Вроде бы ничего особенного, весь этот словесный и дискурсивный
мусор до сих пор на внутреннем слуху, ан нет, с кондачка не напрыгнешь.

Отчего-то никто не обратил внимание, что фамилия учёного, придумавшего
клонирование, на самом деле позаимствована Сорокиным у учёного-лингвиста.
«Дети Розенталя» – опус об оперном языке, точно так же, как «Голубое
сало» было книгой об языке литературы.

Это умение Сорокина оказалось важным для написания оперных партий,
где слов мало и все они должны стоять на своём месте.

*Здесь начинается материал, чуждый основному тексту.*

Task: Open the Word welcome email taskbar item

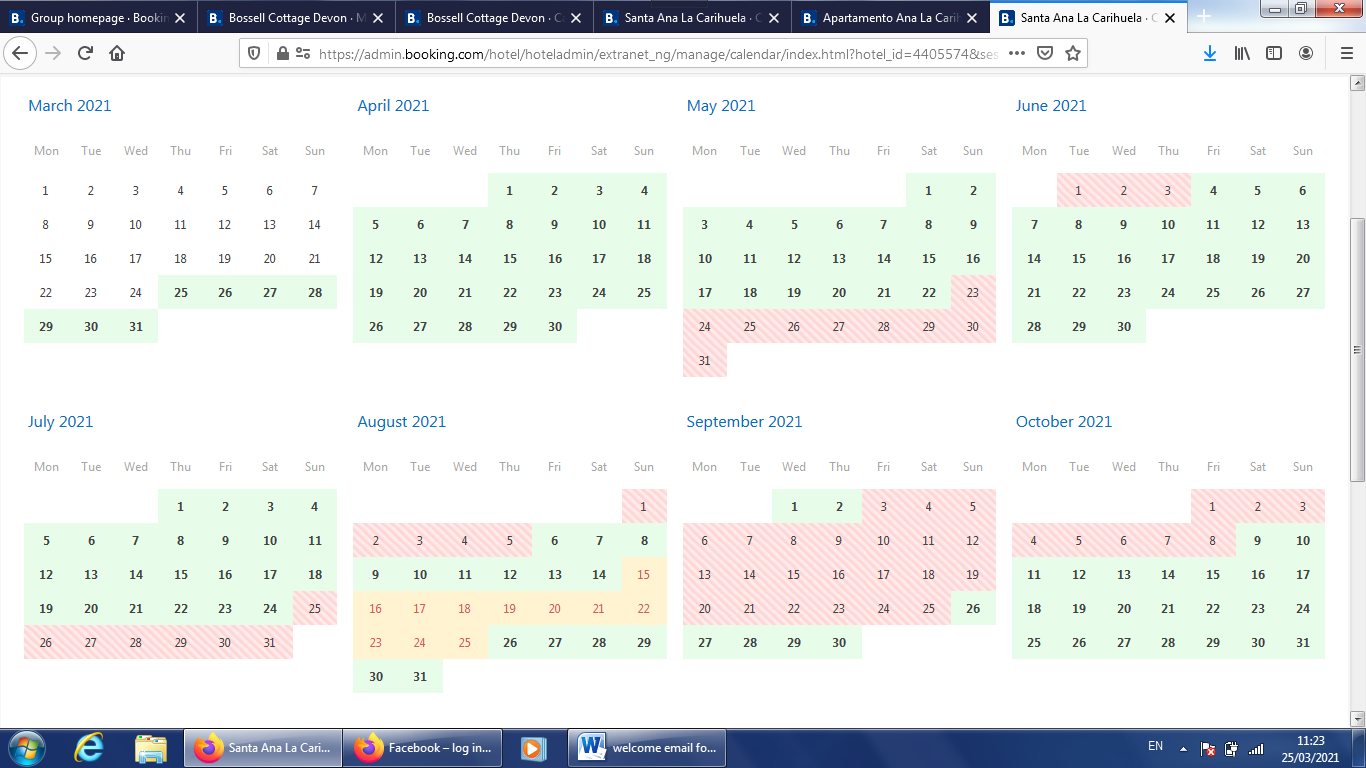Action: [x=647, y=748]
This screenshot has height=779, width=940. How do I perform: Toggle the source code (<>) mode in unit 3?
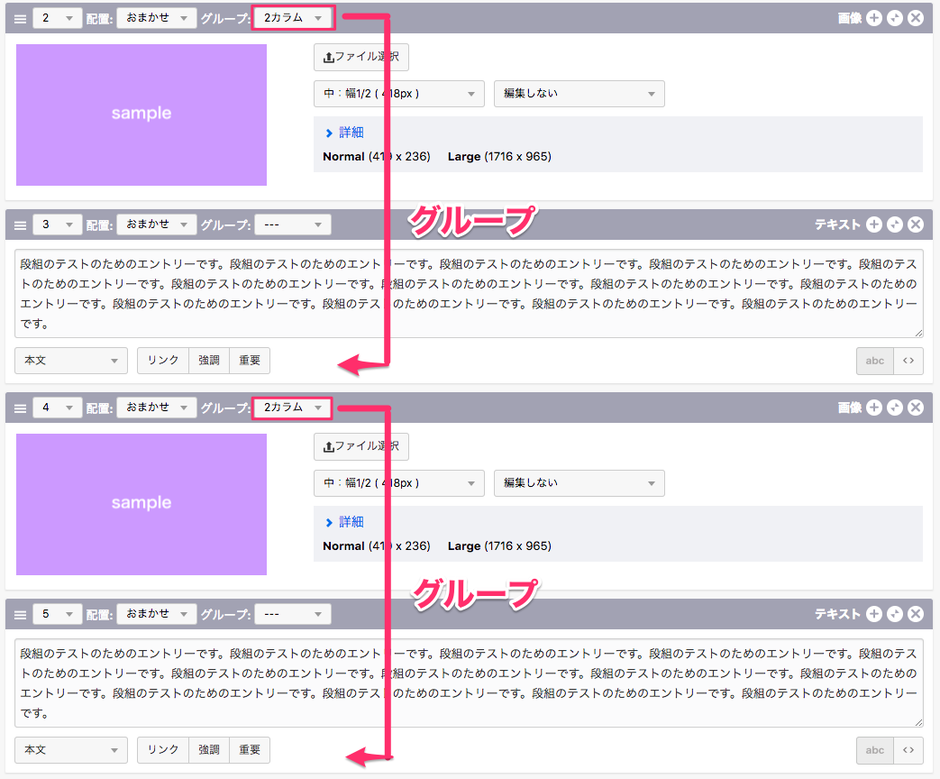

Как современный художник, Сорокин очень чётко понимает: для того,
чтобы быть литературой, литература не должна быть литературой
(точно так же, как современное искусство работает когда не является
современным искусством и т.д.), отчего у него очередной раз получается
сделать сто процентное литературное высказывание, очищенное от
ненужной литературности.

Что, в свою очередь, помогает «Розенталю» избавиться от ненужной
литературщины (главный враг театра в театре)спектакля, таким образом,
сделать его полноценным театральным (театральнее театрального)
высказыванием.

4.

Ирония судьбы заключается еще и в том, что «Дети Розенталя» во
всех смыслах «правильное», «нормальное» высказывание.

Современное, умное, смешное.

Народное.

Гуманистическое.

Это именно такой спектакль, который нужен.

Которого ждали, ждут.

Про/за жызнь.

Без рутины.

Неадекватность неприятия и восприятия оперы вопиюща, просто нарочита.
Если бы некий писатель позволил себе изобразить подобные события
в романе, все сочли бы его излишне сконструированным, вычурным.

Ан нет, жизнь даст, ДАЁТ сто очков искусству.

Абсурда вокруг так много, что мы уже перестаём его различать и
идентифицировать как абсурдное, как смешное.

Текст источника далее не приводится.